• Bug#1105019: sbuild: source.changes includes binary build info

    From Guillem Jover@21:1/5 to Holger Levsen on Wed May 14 11:10:01 2025
    XPost: linux.debian.maint.dpkg

    Hi!

    On Tue, 2025-05-13 at 12:58:30 +0000, Holger Levsen wrote:
    On Tue, May 13, 2025 at 02:24:38PM +0200, Guillem Jover wrote:
    We have had reproducible source packages (barring OpenPGP signatures in
    the .dsc files) since pretty much the same time dpkg-deb gained support

    have you actually tried that?

    Sure, I'd like to assume at the time this got implemented :), and also
    as part of every dpkg release:

    https://git.dpkg.org/cgit/dpkg/dpkg.git/tree/build-aux/gen-release#n147

    Also ISTM that reproducibility of source packages is easier to proof
    (at least from the toolchain PoV), than for binary packages, because
    most of the generation is driven by the toolchain itself (as seen from
    the commits I referenced in dpkg).

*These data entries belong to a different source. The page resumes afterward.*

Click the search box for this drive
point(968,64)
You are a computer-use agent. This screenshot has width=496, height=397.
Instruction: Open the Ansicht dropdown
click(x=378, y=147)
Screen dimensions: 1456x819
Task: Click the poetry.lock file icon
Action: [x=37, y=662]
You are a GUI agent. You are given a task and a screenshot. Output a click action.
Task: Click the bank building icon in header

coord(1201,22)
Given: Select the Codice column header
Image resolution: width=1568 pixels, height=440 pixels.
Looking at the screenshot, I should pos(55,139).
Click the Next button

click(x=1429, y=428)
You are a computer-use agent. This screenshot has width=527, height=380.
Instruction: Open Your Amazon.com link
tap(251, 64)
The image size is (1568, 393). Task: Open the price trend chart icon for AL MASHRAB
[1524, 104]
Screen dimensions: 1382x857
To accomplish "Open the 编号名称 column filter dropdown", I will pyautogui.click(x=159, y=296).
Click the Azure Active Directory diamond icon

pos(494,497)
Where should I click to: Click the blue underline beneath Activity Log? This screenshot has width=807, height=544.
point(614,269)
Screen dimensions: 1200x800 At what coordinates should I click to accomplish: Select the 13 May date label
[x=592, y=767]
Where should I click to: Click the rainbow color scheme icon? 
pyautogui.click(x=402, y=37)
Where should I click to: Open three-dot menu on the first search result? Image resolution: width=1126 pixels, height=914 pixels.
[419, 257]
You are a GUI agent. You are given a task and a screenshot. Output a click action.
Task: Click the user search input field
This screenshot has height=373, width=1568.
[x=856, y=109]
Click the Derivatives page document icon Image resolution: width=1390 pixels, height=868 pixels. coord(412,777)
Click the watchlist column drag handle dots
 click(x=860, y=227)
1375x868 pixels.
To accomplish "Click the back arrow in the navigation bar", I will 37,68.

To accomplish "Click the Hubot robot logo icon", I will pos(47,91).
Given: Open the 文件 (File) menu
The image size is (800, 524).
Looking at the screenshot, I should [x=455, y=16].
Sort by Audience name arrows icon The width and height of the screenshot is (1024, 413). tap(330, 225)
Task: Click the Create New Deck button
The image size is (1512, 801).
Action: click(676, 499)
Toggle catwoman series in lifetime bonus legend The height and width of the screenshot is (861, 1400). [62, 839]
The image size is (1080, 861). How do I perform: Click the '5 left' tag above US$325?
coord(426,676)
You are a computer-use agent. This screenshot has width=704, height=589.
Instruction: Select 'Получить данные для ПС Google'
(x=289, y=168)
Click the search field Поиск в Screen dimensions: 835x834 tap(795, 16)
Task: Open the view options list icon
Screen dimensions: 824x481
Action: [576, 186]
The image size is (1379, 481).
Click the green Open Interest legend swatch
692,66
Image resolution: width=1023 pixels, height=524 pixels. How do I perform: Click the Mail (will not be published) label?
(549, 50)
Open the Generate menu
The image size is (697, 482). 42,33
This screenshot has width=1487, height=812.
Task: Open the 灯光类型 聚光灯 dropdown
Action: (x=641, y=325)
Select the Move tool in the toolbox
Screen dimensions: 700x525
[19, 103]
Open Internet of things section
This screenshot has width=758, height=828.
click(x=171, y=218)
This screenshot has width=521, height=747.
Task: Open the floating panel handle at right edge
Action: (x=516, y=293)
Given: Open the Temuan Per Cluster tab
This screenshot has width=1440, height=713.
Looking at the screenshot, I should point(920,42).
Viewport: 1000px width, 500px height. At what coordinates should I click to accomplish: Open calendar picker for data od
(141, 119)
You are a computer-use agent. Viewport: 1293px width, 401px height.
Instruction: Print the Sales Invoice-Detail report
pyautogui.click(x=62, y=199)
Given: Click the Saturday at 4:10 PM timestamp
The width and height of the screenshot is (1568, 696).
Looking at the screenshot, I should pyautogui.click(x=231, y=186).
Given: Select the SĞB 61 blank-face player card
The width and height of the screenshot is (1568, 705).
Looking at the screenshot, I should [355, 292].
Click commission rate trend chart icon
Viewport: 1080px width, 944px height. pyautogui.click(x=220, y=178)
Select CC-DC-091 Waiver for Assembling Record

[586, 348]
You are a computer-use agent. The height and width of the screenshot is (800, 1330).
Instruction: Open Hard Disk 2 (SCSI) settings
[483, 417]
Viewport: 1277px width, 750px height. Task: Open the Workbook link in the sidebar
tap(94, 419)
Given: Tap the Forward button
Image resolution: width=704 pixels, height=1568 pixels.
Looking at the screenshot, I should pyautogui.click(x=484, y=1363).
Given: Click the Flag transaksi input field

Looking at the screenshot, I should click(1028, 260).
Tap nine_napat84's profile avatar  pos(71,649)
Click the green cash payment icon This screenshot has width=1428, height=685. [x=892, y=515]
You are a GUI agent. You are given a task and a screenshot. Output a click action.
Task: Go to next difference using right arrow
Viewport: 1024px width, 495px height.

The only variable and/or potentially problematic part is the «debian/rules clean» and whether it has side
    effects that could affect that generation.

    A current test could be something like:

    ,---
    $ apt source dpkg
    $ sq verify --cleartext dpkg_1.22.18.dsc | head -n-1 > dpkg-orig.dsc
    $ cd dpkg-1.22.18
    $ dpkg-buildpackage -us -uc -S
    $ cd ..
    $ diff -u dpkg-orig.dsc dpkg_1.22.18.dsc && echo reproduced source
    reproduced source
    `---

    why do you think they are important?

    For QA alone this seems important (test suites for example), but in a security context, to me this seems like a rather important part TBH,
    the foundation on which binary package reproducibility is sitting. More
    so in scenarios such as the xz attack for example. Reviewing diffoscope differences is very helpful, but in the end we need to review and modify the sources, from which the binaries get derived. :)

    obviously I agree that being able to reproduce the content would be nice, however in our tests years ago, not even that was possible, yet alone
    bit by bit (thus including timestamps).

    If you recall the specifics, I'd be curious to hear them!

    I guess someone would need to actually investigate some hundred packages today, to see how things are really today.

    Perhaps my statements were sloppy though. When I said reproducible, I
    meant that the toolchain can produce them, assuming the source package
    itself does not get in the way via «debian/rules clean». I didn't mean
    we have 100% coverage on the Debian archive for example, where as you
    point out we (well someone :) would need to practically check whether
    that's the case. My assumption is that most would do, but I think it's realistic to expect that we might find a number of packages were
    «debian/rules clean» affects the source generation.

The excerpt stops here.